**WHAT TO PRODUCE**
Copy out, unchanged, every line from the start of the records to the line that contains "Screen dimensions: 788x608", and stop there.

---------- TASK DATA ----------

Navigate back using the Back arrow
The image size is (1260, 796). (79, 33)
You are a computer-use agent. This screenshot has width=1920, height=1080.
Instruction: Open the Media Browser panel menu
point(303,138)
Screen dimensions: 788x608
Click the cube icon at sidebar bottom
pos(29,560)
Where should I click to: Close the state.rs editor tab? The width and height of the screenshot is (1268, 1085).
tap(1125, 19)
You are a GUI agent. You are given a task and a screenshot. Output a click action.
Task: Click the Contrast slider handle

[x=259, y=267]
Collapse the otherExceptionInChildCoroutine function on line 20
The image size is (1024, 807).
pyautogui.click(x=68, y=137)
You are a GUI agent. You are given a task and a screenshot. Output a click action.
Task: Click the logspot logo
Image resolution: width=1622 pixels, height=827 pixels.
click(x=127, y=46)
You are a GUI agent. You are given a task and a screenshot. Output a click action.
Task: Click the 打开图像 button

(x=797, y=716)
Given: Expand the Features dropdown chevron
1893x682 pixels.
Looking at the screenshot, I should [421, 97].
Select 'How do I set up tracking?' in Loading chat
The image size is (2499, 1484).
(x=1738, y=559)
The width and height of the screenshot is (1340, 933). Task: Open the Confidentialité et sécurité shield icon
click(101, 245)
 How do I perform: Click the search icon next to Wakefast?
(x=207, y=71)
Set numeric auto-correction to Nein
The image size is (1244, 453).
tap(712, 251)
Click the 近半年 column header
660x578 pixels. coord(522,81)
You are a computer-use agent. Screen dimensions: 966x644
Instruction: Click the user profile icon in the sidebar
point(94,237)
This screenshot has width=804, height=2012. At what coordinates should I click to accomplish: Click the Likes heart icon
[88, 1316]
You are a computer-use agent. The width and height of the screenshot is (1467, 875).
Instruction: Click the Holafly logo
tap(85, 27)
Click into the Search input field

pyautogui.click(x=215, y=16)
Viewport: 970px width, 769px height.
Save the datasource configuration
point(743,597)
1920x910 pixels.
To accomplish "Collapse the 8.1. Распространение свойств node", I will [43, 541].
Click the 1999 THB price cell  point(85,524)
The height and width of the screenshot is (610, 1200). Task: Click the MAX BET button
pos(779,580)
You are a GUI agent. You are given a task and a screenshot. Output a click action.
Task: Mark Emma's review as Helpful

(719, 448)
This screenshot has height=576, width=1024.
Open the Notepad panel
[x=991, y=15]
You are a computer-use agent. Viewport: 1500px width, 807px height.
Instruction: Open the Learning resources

----------

**PROBLEM SOLUTION**
Navigate back using the Back arrow
The image size is (1260, 796). (79, 33)
You are a computer-use agent. This screenshot has width=1920, height=1080.
Instruction: Open the Media Browser panel menu
point(303,138)
Screen dimensions: 788x608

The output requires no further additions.